Ce roman déroule une nouvelle enquête de l’inspecteur Hugo Boloren qui va explorer les dessous d’une Terre sans maître, un territoire qui ne relève d’aucun État.
Tout commence dans cette immense décharge à ciel ouvert à la frontière entre la France et la Belgique, un territoire qu’aucun des deux pays ne se dispute. Dans ces montagnes de déchets, Jim, un garçon entre 10 et 12 ans, a un trésor qui va sortir son univers de la misère noire. N’est-il pas un superhéros ? Il en porte un costume qu’il a fabriqué lui-même. Une silhouette met fin à son projet d’un terrible coup sur la tête.

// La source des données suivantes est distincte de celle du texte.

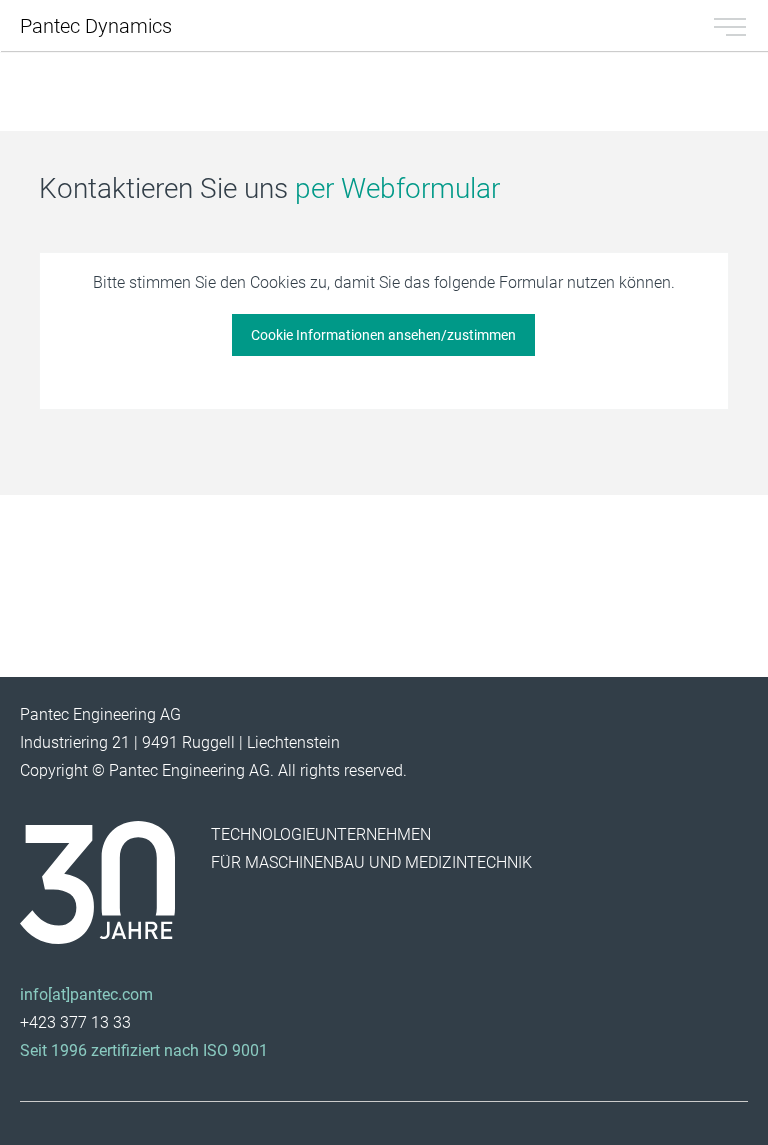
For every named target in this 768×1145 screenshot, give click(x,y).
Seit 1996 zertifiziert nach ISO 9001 (144, 1050)
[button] (383, 335)
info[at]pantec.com (86, 994)
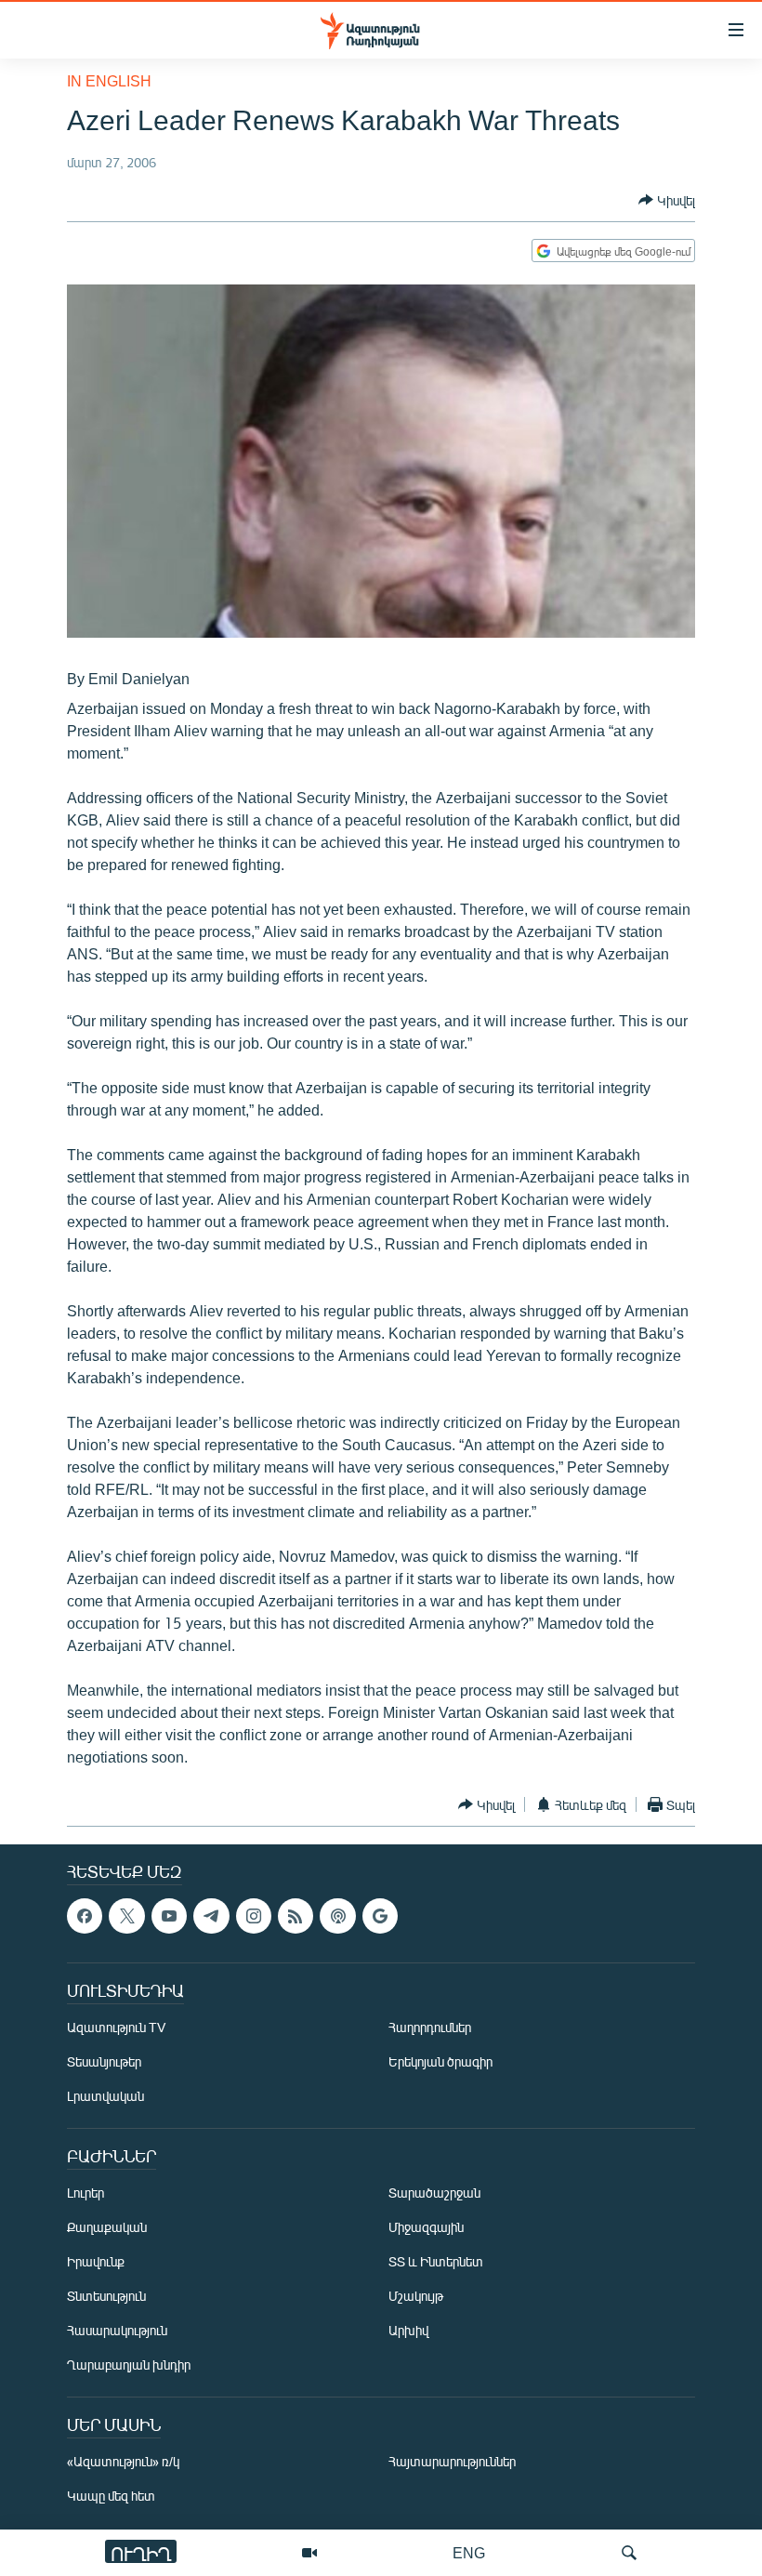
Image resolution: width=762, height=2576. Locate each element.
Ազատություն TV (116, 2028)
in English (109, 80)
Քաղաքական (107, 2228)
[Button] (666, 200)
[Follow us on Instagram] (253, 1916)
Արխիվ (408, 2331)
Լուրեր (85, 2193)
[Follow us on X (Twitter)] (126, 1916)
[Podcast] (337, 1916)
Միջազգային (426, 2228)
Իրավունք (96, 2262)
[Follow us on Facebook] (84, 1916)
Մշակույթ (415, 2297)
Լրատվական (105, 2097)
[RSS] (295, 1916)
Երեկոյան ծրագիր (440, 2062)
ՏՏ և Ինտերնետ (435, 2262)
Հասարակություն (117, 2331)
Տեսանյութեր (104, 2062)
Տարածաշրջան (434, 2193)
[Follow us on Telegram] (211, 1916)
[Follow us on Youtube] (169, 1916)
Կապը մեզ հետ (111, 2496)
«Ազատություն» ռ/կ (123, 2462)
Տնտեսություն (106, 2297)
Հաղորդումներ (429, 2028)
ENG (469, 2552)
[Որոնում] (629, 2553)
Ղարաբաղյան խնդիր (128, 2365)
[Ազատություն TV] (309, 2553)
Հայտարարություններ (452, 2462)
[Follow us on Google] (380, 1916)
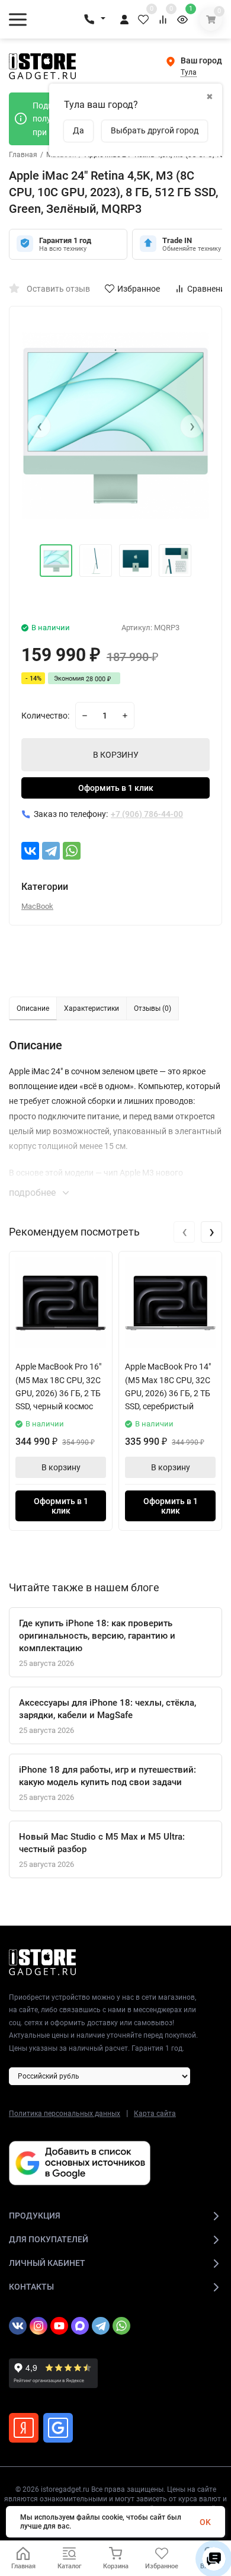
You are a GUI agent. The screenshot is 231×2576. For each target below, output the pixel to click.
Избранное (138, 288)
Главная (23, 154)
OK (205, 2522)
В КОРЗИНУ (116, 754)
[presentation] (39, 426)
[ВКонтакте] (30, 851)
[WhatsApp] (72, 851)
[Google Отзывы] (58, 2428)
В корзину (61, 1467)
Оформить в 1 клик (115, 788)
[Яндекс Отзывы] (23, 2428)
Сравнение (208, 288)
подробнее (33, 1192)
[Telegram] (51, 851)
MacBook (37, 906)
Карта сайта (155, 2113)
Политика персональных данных (64, 2113)
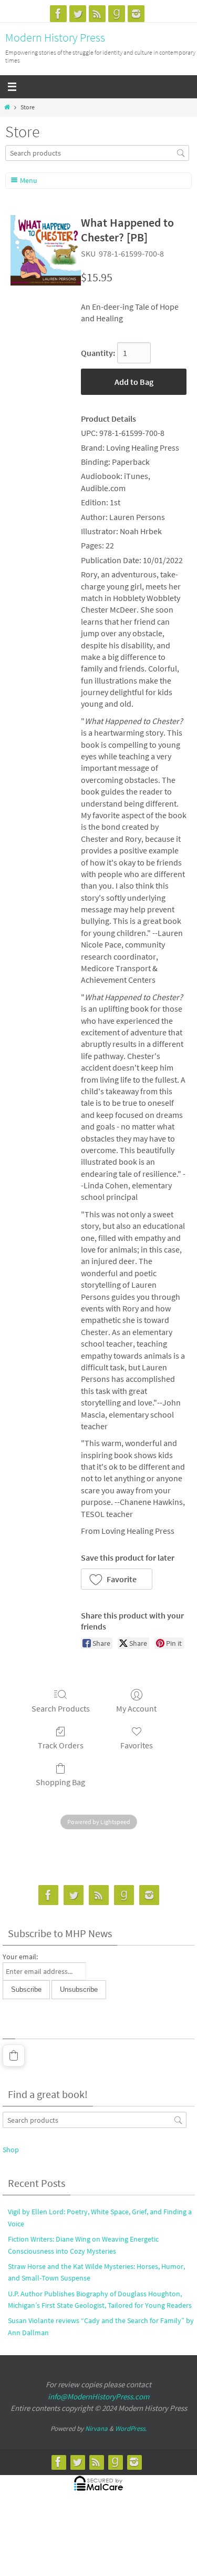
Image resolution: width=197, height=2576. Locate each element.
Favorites (136, 1745)
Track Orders (61, 1745)
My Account (136, 1708)
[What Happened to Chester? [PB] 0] (46, 250)
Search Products (61, 1708)
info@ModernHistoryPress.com (98, 2396)
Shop (11, 2149)
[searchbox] (97, 153)
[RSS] (97, 13)
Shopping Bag (60, 1782)
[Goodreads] (116, 13)
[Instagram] (136, 13)
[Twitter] (77, 13)
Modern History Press (55, 37)
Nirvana (96, 2428)
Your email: (20, 1956)
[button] (116, 1579)
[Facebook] (58, 13)
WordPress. (131, 2428)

À Paris, Hugo a perdu sa bille, celle qui lui permet d’ordonner ses pensées. Le commissaire Grosset, son chef et ami, lui a trouvé un établissement à Lille où il pourra placer sa mère atteinte d’Alzheimer. De plus, il l’engage à rencontrer Solange Kernadec, une paléontologue qui, grâce à ses connaissances en psychologie évolutionniste, pourrait aider Hugo à mieux vivre.
C’est Lulu la stagiaire qui remarque un fait étrange en travaillant sur son projet. Un homme, par trois fois, a été cité comme témoin direct d’un meurtre, celui-ci commis à des époques et dans des lieux différents.
Hugo, ayant connaissance du drame de la décharge, demande à être intégré à l’enquête car il sera à Lille, tout près. Or…
Victor Guilbert n’est pas avare de personnages. Autour de son héros, ce policier particulièrement attachant par son humanité, il développe une belle série de protagonistes à la fois singuliers et originaux.
C’est aussi un cadre original qu’il retient avec cette gigantesque décharge, cet amoncellement himalayen de déchets de toutes natures où survivent quelques populations en bidonville. Il fait de cette montagne un véritable labyrinthe dangereux, des amoncellements instables, des failles cachées générées par les intempéries ou la chaleur qui provoquent des réactions.
Dans ce livre, le romancier aborde des problèmes très actuels comme le difficile traitement des déchets qui amène à ces monstrueux amas. Certes, ils offrent, pour un court moment, un répit avant de devenir ingérables, être des sources néfastes tant pour la nature que pour les populations.
Il met en scène des difficultés liées au vieillissement et à ce fléau qu’est cette pathologie identifiée par Alois Alzheimer. Prenant la mère de son héros comme exemple, il détaille les affres que vivent les proches et les problèmes liés à l’absence de traitements et aux soins difficiles à obtenir. C’est également ces laissés-pour-compte qui subsistent vaille que vaille, avec les difficultés quotidiennes et les dérives possibles.
Et puis, il y a Hugo, ce héros ou antihéros selon le point de vue où l’on se place, qui tente lui aussi de survivre, de mener une enquête difficile, confronté à des rebondissements sans nombre, déstabilisants. Avec cette ouverture vers un mieux possible, vers cette île représentée par Solange.
Avec une belle écriture où l’humour et la tendresse ne sont jamais absentes, une galerie de personnages bien proches de l’Humanité souffrante déployant le meilleur comme le pire, Victor Guilbert offre une lecture addictive jusqu’au dénouement d’une intrigue vertigineuse.
serge perraud
Victor Guilbert, Terra Nullius, Hugo Thriller (mars 2022 — 19,95 €), J’Ai Lu n° 13 744, mars 2023, 352 p. — 8,50 €.